The Affordable Care Act has migrated risk for the discharge process from payers to providers, making effective discharge planning essential.

Until recently, hospitals have not been accountable for coordinating patient care following discharge; that responsibility has traditionally fallen to other providers. But the Affordable Care Act has changed the game, migrating risk from payers to providers and requiring hospitals to focus their attention on what happens to patients during post-acute care. As a result, effective care coordination and discharge planning are essential for navigating and easing transitions, and ultimately improving payers’ bottom lines.

Enhance care coordination

Having skilled discharge planners or care managers on staff is vital to coordinate and facilitate post-acute care transitions properly, particularly for high-risk, high-criticality patients. Care or services can include a number of medical and nonmedical providers and include:

  •     Rehabilitation hospitals;

  •     Long-term care facilities;

  •     Home care organizations;

  •     Hospice;

  •     Outpatient services such as physical or occupational therapy;

  •     Transportation companies;

  •     Grocery or meal delivery services; and

  •     Cleaning and laundry services.

However, discharge staff are often overburdened by having to manually plan and coordinate every patient transition regardless of their risk potential or criticality.

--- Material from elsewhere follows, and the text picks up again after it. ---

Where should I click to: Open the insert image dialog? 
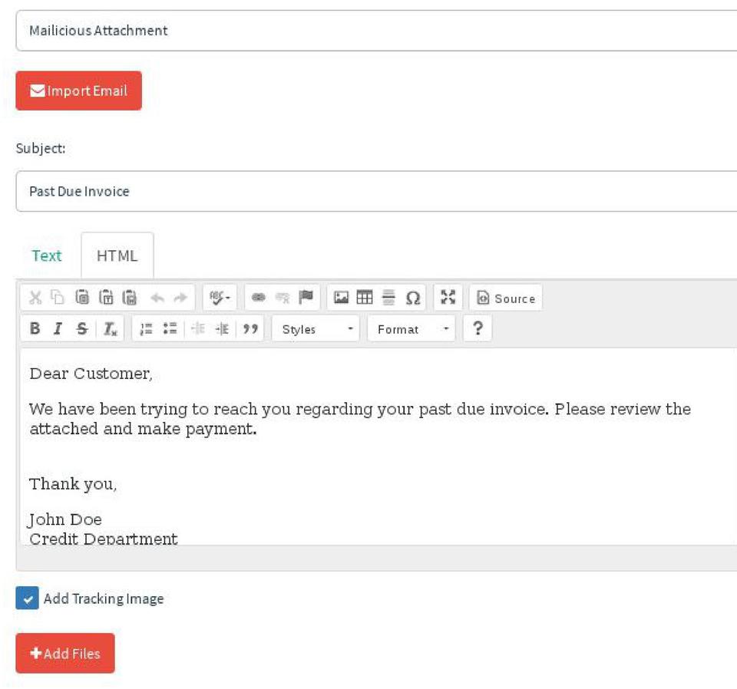pos(341,298)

By pairing staff with care coordination technology, hospitals can better prepare, plan and streamline patient discharges to:

Focus resources more effectively
Healthcare information technology solutions such as web-based automated transition software are intended to make processes more efficient, thus allowing hospitals to focus their human resources more effectively when personal interventions are truly needed.

Engage family at admission
Family engagement is important to achieving better patient outcomes. Based on the geometric mean length of stay for specific diagnoses, hospitals know approximately when patients will be discharged and can use this information to begin planning the patient’s discharge with the family as early as the time of admission. When integrated with care coordination technology, portal and mobile technology can also be leveraged to empower families to communicate with providers.

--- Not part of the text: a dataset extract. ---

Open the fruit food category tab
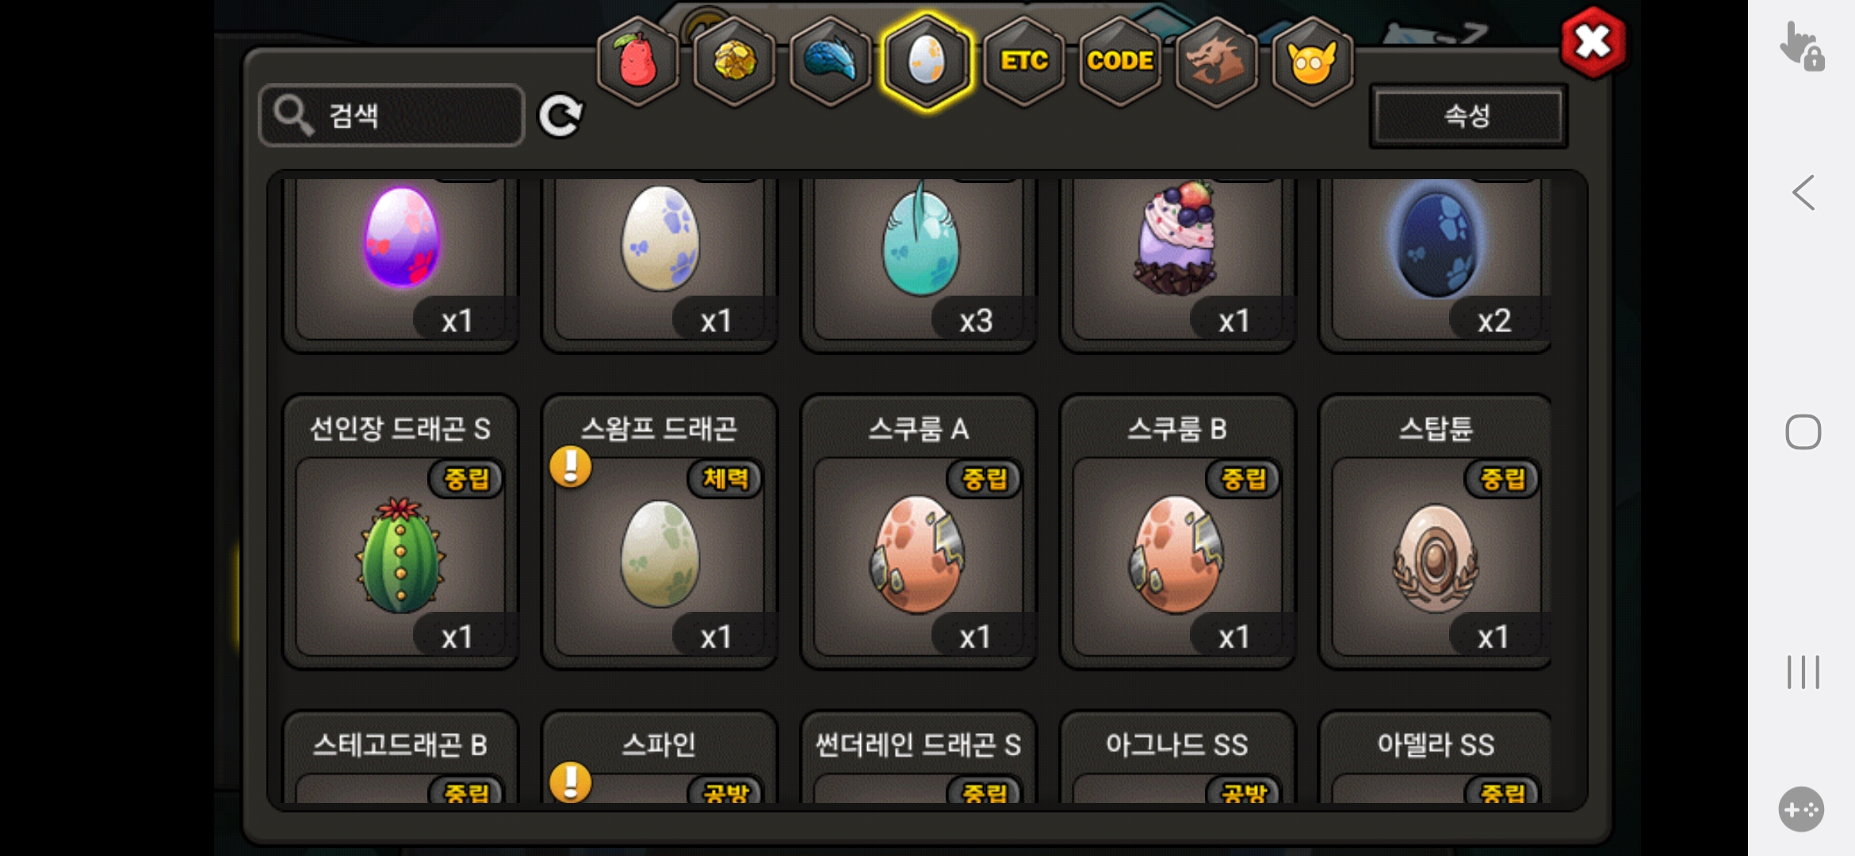1855x856 pixels. click(x=638, y=61)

Facilitate, automate discharge process
Using IT-enabled solutions instead of manual processes can enable hospitals to extract and automatically send discharge information to a receiving provider. Hospitals can also expedite the discharge process with technology by receiving responses from post-acute providers in as little as 30 minutes rather than days. This can be especially beneficial for hard-to-place patients.

Eliminate workarounds
Some hospitals have resorted to placing patients under “observation status” for hours rather than admitting them in order to avoid penalties associated with readmissions and other quality measures. Eliminate this workaround by using coordination technology and analytics to stratify the patient’s risk for readmission.